7. A data control system as claimed in claim 1, wherein said data
in memory gives approval for access through an object handler
associated with each of said object files when said data in memory
pertains to said object files.
8. A data control system as claimed in claim 1, wherein said output
data is encrypted with an encryption key unique to said
platform.
9. A data control system as claimed in claim 8, wherein said output
data is decrypted with an decryption key associated with said
public encryption key.
10. A data control system as claimed in claim 4, wherein said
output interface encrypts said output data when said output data
includes at least a portion of data that has been authenticated by
said operating system.
11. A data control system as claimed in claim 1, wherein said
operating system is capable of authenticating said input data by
using a hash function.
12. A data control system comprising: a sending station, a
plurality of receiving platforms, each of said receiving platforms
having firmware and an operating system, said firmware
authenticating said operating system, said sending station
including: (a) a plurality of application programs, (b) a plurality
of object files, (c) a plurality of handler programs, each
associated with a separate one of said object files, and (d) a
plurality of secret key encoded signatures, each distinctive to a
subset of said application programs and said object files, each of
said receiving platforms being adapted to receive said application
programs, object files, handlers and signatures, each of said
receiving platforms having: (a) a public signature identification
key to authenticate said signatures and (b) firewalls associated
with said application programs and object files to control access
to each of said application programs and object files, the one of
said handler programs associated with each of said object files
permitting access to the associated object files by an appropriate
one or more of said application programs. each of said handler
programs being programmable to permit multi-parameter control over
access to the associated one of said object files.
13. The data control system of claim 12 wherein: said object files
and said application programs at said sending station are encrypted
with a public key unique to the receiving platform being addressed
and wherein said encrypted object files and application programs
are decrypted with a private key, at the receiving platform.
14. The data control system of claim 12 wherein said signature
identification is provided through a signature creation algorithm
and a secret key at said sending station and through a signature
verification algorithm and a public key at each receiving
platform.
15. The data control system of claim 13 wherein said signature
identification is provided through a signature creation algorithm
and a secret key at said sending station and through a signature
verification algorithm and a public key at each receiving
platform.
16. The system of claim 12 wherein: said sending station has a
plurality of secret key encoded signatures, each signature being
distinctive to a separate set of application programs and data
texts, each receiving platform having a plurality of public
signature identification keys to correspond to the plurality of
secret keys at said sending station.
17. A method for providing a data control system, comprising the
steps of: authenticating an operating system to be loaded on a
computer platform; said authenticating step to be performed every
time an operating system is loaded on said computer platform;
verifying credentials of data transmitted to said computer platform
before loading said data into memory of said computer platform;
creating firewalls around data loaded into memory of said computer
platform; decrypting data transmitted to said computer platform
with a private decryption key unique to said computer platform; and
encrypting data transferred out of said computer platform with a
public encryption key unique to said computer platform and
associated with said public decryption key.

=== Source material ===
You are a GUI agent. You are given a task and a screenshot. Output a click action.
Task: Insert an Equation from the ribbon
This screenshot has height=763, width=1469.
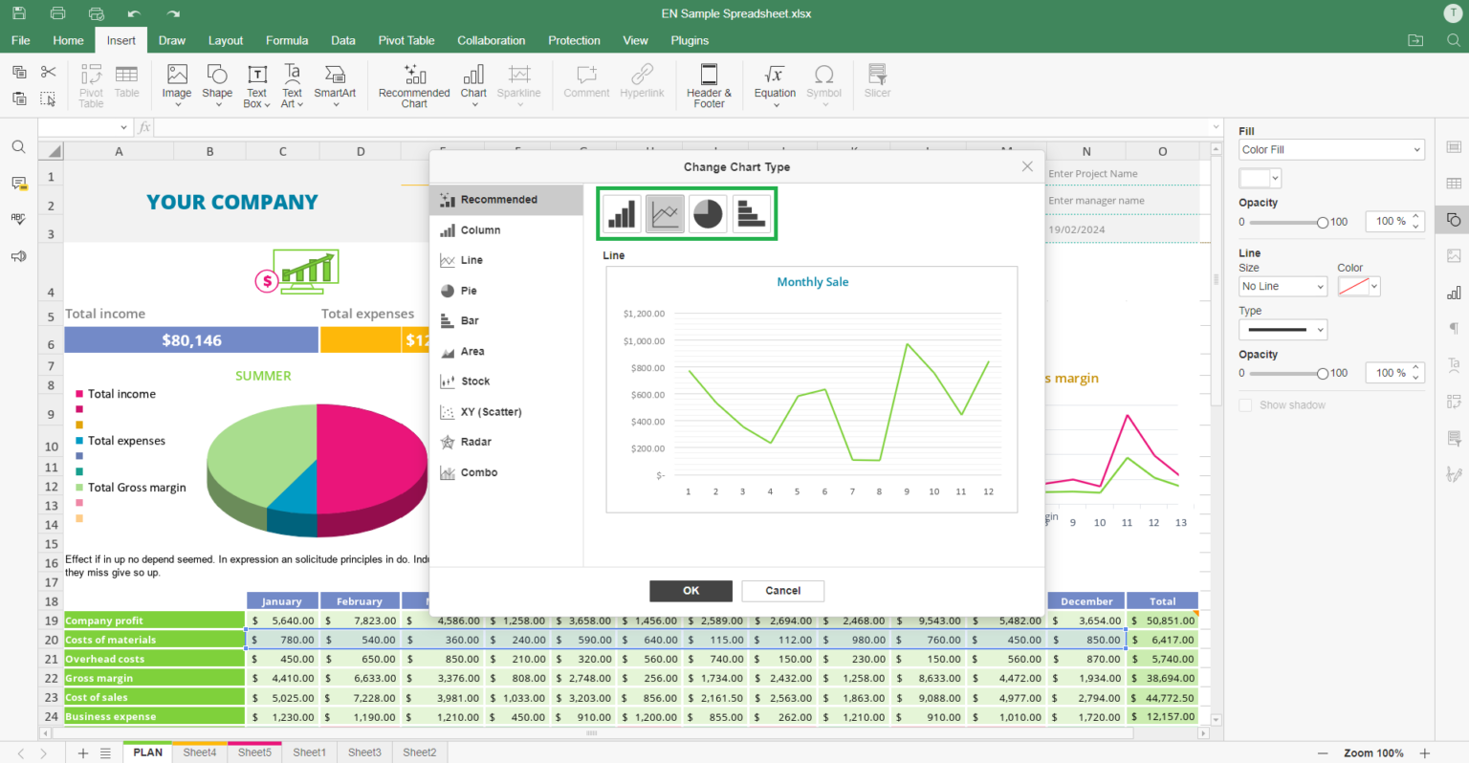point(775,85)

--

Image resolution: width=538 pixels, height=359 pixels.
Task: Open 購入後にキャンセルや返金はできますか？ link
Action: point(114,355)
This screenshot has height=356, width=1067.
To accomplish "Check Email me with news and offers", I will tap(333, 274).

=== Work task 1 ===
Repeat everything in the data control system claims from "8. A data control" down to "public encryption key.".
=== Work task 2 ===
Go on with the data control system claims from the point at which they end.

=== Answer 1 ===
8. A data control system as claimed in claim 1, wherein said output
data is encrypted with an encryption key unique to said
platform.
9. A data control system as claimed in claim 8, wherein said output
data is decrypted with an decryption key associated with said
public encryption key.

=== Answer 2 ===
18. A method as claimed in claim 17 wherein said authenticating
step is performed by verifying a digital signature associated with
said operating system.
19. A method as claimed in claim 17 further comprising the step of
obtaining permission before allowing an application program to
access data loaded into memory.
20. A method as claimed in claim 19 wherein said obtaining step is
performed through object handlers.
Description
[0001] This application claims the benefits of U.S. Provisional
Application Ser. No. 6/213,495 filed Jun. 23, 2000.
BACKGROUND
[0002] 1. Field of Invention
[0003] This invention relates to an apparatus and system for
providing a computer platform, in particular, one that controls the
operation of the application programs and object files to
adequately protect against computer malfunctions and safeguard the
intellectual property rights of the application programs and
files.
[0004] 2. Description of the Related Art
[0005] In creating a computer platform, one concern is the amount
of control that the platform retains over how application programs
operate and data files are accessed on the platform. A computer
platform can have control features that implement rules and
restrictions on how application programs run and data files are
accessed on that platform. Each application program operating on
this platform would then usually be written in accordance with
these rules or restrictions.
[0006] Control features of a platform are intended to effect some
type of security to the platform user and/or the application
program or object file writer. For example, a computer platform can
contain certain control features to prevent undesirable computer
malfunctions such as ones caused by a computer virus or a badly
written application program. In other instances, a computer
platform can also have control features to prevent violations of a
person's intellectual property rights that can occur by
unauthorized duplication of copyrighted material.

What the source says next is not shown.